Published On: 23 novembre 2021Categories: Editoriaux de la lettre électronique

On ne naît pas femme… mais on en meurt[1]

Le 20 novembre, le jour même où nous défilions pour lutter contre les violences faites aux femmes, le chiffre de cent féminicides depuis le début de l’année a été à nouveau dépassé…

Si on s’en tient à la comptabilité des statistiques officielles[2], ce sont plus de 210 000 femmes, de toutes catégories sociales, qui sont victimes de violences agies par leur conjoint ou leurs proches : maltraitance psychologique, coups, viols, féminicides. Et les estimations des enquêtes ne nous livrent qu’une part de la réalité parce que la plupart de ces violences restent circonscrites dans le huis-clos du couple ou de l’environnement proche.

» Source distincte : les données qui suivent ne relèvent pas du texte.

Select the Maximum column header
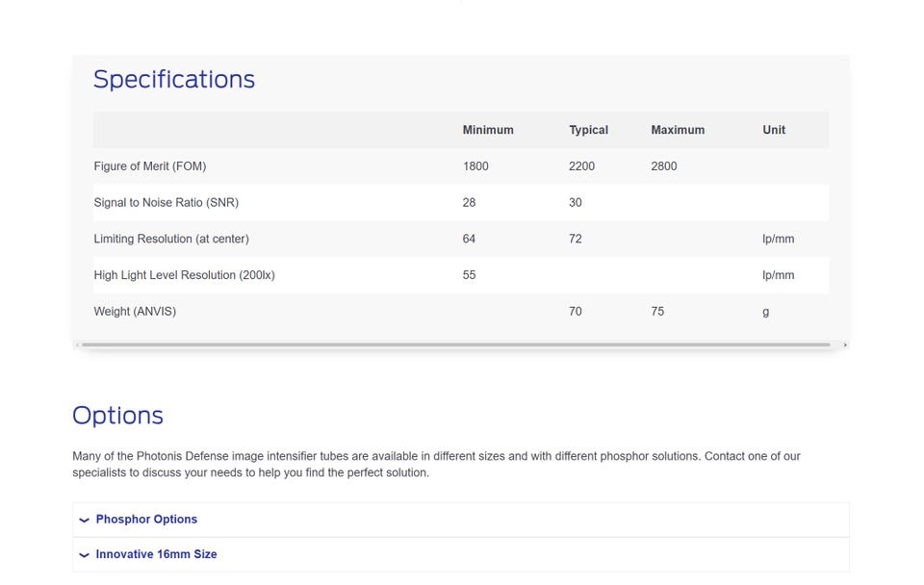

Difficile de constater les effets de la « grande cause du quinquennat » qui annonçait que « le premier pilier de cette cause était la lutte pour l’élimination complète des violences faites aux femmes ». Force est de constater que nous restons incapables de protéger celles qui sont meurtries par les coups et en périssent. Le discours gouvernemental continue pourtant à nous assurer de sa détermination et prend à témoin les évolutions légales et réglementaires qu’il a conduites ou les dispositifs qu’il a engagés. Mais la réalité résiste :  on peine à trouver des places d’hébergement d’urgence, les conditions d’accueil dans les commissariats soient encore trop dissuasives pour venir y porter plainte, les bracelets anti-rapprochement et les « téléphones-danger » restent dans les placards au lieu d’être attribués … et de cruels faits divers rappellent que des femmes qui auraient dû être protégées ont été laissées seules face à leur bourreau[3].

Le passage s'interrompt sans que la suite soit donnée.